GIVEN RECORDS >>
********

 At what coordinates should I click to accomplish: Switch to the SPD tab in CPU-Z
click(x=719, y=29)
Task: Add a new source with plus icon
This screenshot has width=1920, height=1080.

********

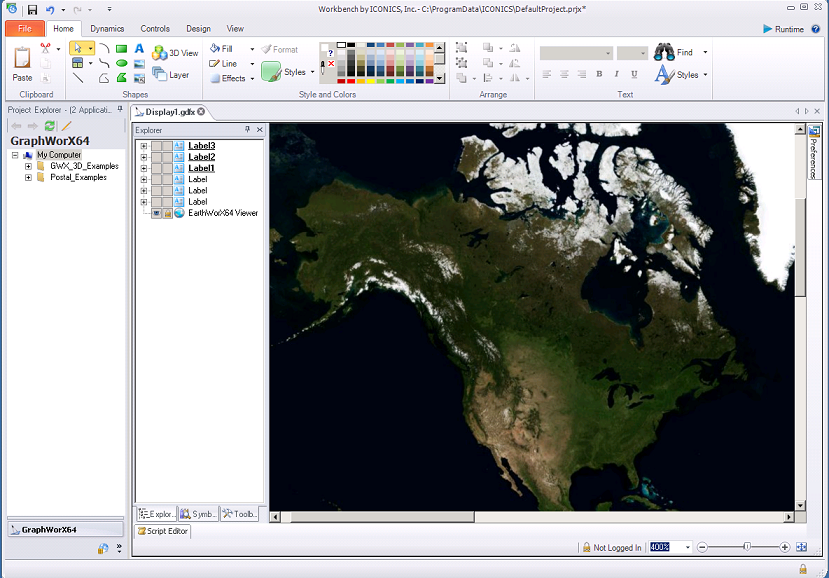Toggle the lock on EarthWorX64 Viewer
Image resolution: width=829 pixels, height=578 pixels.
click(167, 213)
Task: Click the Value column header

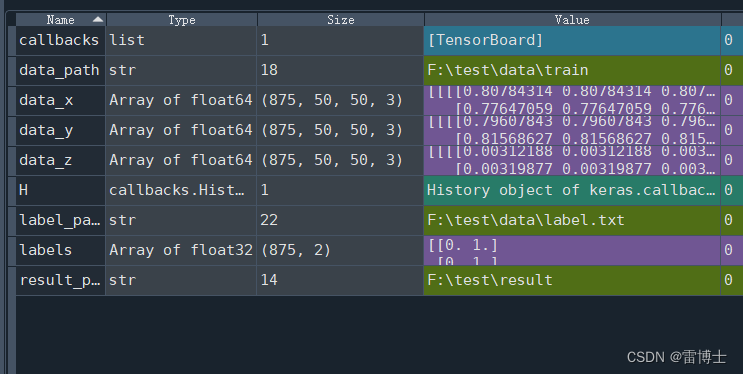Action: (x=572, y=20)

********

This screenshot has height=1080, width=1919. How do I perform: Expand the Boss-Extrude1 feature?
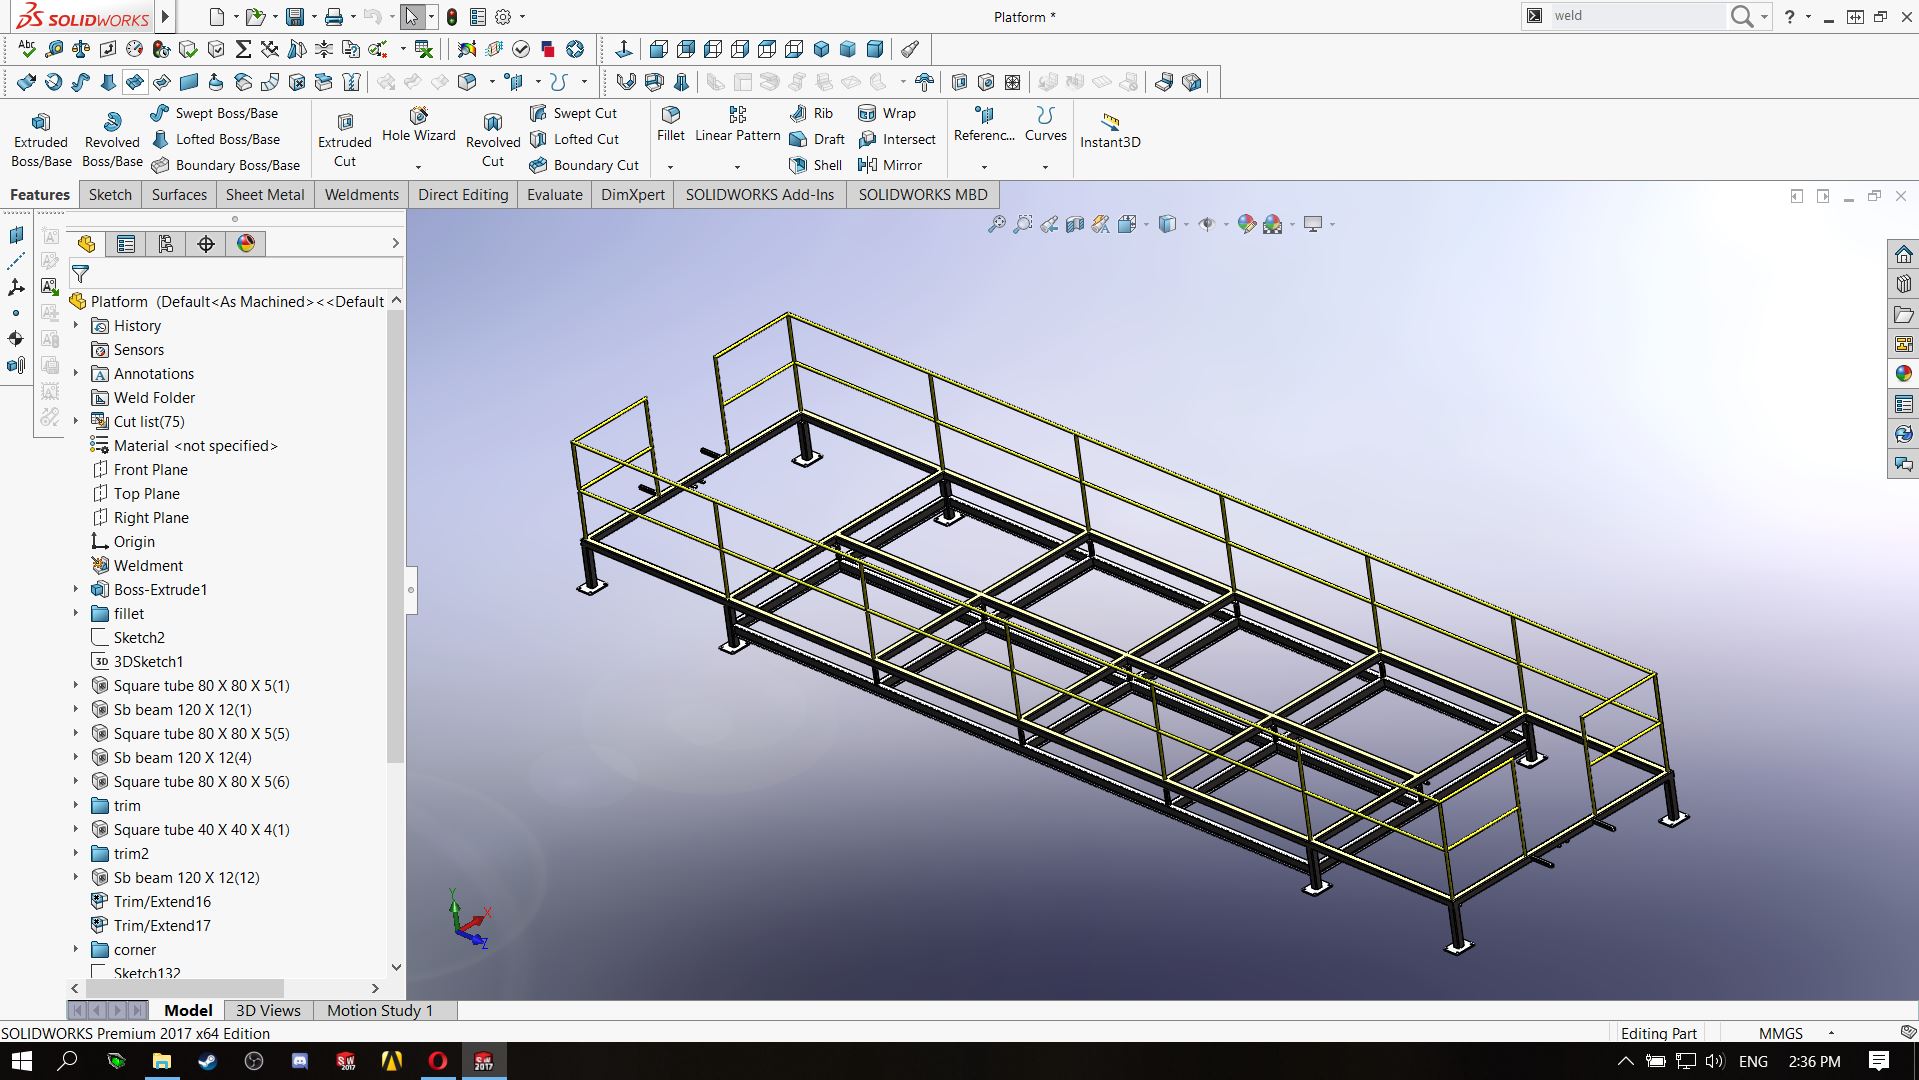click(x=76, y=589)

********

PROBLEM STATEMENT >> How many lines of the data above contain the string "Task", with case counting? Give only the number.

WRITTEN RESPONSE >> 2